## Task to carry out
How many of the lines below have the word "column" in them? The answer is that number and nothing more.

Dataset excerpts:

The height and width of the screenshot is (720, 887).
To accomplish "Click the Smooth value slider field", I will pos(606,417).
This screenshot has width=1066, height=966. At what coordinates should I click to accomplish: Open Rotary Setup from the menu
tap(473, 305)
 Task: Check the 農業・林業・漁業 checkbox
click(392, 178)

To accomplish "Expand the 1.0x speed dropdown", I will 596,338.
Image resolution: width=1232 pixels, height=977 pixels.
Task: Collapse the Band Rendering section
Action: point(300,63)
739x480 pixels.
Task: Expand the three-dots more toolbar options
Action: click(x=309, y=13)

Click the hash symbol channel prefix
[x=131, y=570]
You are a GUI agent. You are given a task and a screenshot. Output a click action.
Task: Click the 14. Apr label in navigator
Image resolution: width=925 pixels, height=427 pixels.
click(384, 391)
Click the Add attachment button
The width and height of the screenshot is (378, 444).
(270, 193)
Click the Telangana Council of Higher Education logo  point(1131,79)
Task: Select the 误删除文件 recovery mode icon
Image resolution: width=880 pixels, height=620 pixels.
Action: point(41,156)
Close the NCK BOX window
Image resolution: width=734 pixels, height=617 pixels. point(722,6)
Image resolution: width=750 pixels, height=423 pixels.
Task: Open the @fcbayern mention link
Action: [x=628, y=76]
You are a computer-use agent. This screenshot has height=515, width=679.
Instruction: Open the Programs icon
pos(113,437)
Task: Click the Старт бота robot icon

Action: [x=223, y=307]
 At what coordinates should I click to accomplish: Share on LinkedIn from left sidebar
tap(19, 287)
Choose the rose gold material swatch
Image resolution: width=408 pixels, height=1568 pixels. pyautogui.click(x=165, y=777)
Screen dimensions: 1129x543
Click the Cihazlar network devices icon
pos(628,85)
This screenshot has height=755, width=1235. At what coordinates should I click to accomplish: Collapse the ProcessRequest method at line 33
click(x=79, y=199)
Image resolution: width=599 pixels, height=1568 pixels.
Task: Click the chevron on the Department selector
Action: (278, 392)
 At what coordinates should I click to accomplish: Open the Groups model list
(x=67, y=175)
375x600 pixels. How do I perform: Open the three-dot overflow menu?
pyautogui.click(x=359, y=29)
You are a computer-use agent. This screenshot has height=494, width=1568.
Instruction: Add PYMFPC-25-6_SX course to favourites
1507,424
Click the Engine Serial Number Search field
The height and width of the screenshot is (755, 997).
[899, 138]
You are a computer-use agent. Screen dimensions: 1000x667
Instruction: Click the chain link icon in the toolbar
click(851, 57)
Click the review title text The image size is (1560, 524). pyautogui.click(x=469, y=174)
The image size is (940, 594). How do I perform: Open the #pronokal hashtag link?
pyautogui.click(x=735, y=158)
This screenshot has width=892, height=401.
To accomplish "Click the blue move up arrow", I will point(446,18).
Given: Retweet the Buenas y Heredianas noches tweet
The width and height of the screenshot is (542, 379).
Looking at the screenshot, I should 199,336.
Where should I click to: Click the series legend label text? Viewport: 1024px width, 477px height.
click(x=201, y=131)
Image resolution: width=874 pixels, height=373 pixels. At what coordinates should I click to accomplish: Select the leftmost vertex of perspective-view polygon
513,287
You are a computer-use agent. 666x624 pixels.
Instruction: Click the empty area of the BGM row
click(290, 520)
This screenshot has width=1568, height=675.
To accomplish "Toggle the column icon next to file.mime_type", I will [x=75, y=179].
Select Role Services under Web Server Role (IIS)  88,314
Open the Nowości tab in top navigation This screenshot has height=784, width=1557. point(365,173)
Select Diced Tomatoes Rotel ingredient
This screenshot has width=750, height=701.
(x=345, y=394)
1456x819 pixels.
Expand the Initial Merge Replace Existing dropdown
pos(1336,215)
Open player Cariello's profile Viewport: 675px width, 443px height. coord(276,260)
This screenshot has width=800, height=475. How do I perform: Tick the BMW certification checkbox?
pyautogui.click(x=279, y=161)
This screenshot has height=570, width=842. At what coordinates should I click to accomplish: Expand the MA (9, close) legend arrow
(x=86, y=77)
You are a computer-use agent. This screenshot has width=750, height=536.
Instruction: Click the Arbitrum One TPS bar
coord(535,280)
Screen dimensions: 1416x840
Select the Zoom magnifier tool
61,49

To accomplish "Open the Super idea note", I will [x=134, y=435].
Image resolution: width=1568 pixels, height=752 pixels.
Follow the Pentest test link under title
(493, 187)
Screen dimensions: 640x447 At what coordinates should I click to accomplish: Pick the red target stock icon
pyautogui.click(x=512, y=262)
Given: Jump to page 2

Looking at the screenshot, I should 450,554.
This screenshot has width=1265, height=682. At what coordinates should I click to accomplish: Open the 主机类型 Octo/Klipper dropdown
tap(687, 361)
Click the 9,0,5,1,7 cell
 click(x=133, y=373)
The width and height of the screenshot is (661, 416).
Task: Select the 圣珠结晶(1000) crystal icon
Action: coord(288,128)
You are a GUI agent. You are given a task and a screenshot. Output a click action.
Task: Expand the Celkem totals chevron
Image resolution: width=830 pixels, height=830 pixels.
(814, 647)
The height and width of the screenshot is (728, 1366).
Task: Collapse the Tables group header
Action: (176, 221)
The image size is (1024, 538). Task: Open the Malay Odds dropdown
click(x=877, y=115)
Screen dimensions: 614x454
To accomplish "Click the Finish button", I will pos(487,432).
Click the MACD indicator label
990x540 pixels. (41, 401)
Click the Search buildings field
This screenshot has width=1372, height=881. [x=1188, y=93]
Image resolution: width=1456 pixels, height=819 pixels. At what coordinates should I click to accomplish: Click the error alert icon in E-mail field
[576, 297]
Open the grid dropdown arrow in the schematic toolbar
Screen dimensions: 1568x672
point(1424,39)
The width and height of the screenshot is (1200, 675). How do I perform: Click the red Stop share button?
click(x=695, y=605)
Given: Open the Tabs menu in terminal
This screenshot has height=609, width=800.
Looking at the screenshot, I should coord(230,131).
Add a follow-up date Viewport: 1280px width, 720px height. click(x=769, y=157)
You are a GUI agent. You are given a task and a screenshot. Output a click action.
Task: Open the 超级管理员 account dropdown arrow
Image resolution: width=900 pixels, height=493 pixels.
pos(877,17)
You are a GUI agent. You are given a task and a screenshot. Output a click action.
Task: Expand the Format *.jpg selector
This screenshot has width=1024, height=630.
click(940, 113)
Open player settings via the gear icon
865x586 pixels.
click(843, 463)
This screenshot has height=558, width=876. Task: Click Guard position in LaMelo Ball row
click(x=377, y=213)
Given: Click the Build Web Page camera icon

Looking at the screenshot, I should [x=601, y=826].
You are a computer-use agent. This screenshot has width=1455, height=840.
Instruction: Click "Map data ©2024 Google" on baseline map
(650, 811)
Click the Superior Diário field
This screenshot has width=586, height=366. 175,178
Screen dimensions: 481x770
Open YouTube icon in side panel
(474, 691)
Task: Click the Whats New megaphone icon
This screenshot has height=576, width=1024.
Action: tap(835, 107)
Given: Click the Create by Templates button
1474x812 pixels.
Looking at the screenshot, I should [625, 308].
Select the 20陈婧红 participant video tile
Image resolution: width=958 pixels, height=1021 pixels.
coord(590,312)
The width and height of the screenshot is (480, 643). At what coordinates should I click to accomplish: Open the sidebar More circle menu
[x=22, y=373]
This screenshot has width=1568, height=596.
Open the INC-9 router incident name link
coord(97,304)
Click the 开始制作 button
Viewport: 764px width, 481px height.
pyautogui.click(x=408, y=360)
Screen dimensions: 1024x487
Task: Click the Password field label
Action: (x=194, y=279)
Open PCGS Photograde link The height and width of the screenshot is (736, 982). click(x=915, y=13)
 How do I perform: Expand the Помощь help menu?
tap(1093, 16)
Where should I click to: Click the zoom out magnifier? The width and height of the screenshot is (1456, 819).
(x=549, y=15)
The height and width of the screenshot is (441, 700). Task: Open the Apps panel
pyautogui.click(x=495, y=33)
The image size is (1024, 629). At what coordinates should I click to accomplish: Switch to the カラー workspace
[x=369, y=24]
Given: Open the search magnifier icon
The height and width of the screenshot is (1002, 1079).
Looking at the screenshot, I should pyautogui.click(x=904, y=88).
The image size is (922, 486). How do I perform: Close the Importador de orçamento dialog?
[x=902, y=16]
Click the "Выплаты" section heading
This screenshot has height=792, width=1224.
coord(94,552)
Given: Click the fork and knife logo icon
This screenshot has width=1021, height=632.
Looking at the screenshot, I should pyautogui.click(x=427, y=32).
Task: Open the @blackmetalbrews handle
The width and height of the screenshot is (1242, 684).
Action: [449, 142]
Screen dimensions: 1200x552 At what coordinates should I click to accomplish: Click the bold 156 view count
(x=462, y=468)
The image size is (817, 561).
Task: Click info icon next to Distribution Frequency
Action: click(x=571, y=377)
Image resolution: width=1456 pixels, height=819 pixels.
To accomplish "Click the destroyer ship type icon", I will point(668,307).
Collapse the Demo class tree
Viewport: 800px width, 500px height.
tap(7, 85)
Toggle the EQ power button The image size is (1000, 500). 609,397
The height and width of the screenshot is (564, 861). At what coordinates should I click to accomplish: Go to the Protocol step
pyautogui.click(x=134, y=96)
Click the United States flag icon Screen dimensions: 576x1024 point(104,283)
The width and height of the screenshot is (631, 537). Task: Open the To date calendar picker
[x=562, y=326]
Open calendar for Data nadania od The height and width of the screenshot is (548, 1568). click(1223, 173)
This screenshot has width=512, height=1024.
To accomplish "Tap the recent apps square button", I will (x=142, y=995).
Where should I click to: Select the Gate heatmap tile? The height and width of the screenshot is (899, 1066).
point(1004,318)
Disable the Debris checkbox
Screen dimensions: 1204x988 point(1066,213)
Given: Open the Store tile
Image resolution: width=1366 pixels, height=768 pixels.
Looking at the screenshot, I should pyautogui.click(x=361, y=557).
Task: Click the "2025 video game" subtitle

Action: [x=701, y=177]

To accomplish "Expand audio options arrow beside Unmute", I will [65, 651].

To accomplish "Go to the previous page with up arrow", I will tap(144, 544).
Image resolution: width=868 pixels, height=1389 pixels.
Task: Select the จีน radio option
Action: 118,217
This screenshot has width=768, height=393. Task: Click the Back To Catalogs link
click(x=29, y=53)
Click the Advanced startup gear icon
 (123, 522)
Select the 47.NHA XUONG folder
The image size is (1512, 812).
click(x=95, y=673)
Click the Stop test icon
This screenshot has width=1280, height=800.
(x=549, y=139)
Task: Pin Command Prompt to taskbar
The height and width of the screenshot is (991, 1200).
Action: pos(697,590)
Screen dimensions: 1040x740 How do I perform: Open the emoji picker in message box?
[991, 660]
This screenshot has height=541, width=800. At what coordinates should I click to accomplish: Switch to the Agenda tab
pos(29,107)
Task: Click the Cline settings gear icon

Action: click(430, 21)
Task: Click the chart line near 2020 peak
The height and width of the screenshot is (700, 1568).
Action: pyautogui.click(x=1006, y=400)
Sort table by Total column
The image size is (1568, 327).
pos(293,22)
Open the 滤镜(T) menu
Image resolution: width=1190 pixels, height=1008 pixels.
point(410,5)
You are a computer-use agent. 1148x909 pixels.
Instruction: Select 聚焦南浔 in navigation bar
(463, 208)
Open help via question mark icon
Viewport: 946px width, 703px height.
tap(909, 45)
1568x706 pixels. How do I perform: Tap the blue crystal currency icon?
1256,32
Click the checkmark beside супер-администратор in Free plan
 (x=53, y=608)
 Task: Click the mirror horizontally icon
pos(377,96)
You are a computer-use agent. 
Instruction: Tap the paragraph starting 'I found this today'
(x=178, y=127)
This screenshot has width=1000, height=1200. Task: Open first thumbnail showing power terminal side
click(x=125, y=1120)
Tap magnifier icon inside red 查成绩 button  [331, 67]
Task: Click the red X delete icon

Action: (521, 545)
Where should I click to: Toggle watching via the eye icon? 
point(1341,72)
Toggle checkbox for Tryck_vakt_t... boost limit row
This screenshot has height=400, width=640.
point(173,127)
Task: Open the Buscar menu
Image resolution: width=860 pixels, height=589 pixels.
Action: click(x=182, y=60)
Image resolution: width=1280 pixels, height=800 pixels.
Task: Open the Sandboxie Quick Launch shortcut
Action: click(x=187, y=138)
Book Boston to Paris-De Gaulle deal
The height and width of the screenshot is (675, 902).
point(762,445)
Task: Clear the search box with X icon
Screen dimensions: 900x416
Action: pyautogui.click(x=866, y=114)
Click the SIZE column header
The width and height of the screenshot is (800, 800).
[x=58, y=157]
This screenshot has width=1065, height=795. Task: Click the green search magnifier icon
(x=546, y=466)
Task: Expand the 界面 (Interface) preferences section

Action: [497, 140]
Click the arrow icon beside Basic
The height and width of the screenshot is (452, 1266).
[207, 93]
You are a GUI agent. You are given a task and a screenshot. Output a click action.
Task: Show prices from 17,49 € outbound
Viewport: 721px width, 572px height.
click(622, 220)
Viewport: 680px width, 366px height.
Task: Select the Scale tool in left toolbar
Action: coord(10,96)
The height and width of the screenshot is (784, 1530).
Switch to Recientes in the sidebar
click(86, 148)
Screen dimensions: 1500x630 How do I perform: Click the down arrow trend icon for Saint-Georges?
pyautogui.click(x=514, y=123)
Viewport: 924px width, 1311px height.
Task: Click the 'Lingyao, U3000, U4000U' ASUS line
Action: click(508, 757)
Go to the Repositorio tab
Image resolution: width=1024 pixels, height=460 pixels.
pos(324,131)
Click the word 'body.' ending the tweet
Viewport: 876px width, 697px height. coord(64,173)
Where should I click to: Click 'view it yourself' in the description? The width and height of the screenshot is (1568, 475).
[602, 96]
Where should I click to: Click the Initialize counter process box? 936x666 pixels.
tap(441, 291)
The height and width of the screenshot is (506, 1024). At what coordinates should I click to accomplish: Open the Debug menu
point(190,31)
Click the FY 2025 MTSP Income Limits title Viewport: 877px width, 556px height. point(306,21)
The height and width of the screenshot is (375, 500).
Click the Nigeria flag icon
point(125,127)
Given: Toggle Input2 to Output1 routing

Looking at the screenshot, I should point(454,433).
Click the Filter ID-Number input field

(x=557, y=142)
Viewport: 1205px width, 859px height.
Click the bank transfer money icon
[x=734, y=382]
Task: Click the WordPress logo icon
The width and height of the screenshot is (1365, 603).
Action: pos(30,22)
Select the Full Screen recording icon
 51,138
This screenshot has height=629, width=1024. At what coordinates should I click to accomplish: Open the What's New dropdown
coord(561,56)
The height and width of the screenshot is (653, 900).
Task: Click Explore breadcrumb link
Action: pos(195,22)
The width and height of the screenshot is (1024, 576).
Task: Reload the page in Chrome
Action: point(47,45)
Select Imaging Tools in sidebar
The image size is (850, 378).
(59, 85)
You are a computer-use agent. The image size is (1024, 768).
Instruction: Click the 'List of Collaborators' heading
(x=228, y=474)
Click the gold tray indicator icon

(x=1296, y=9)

## Result of the exercise
3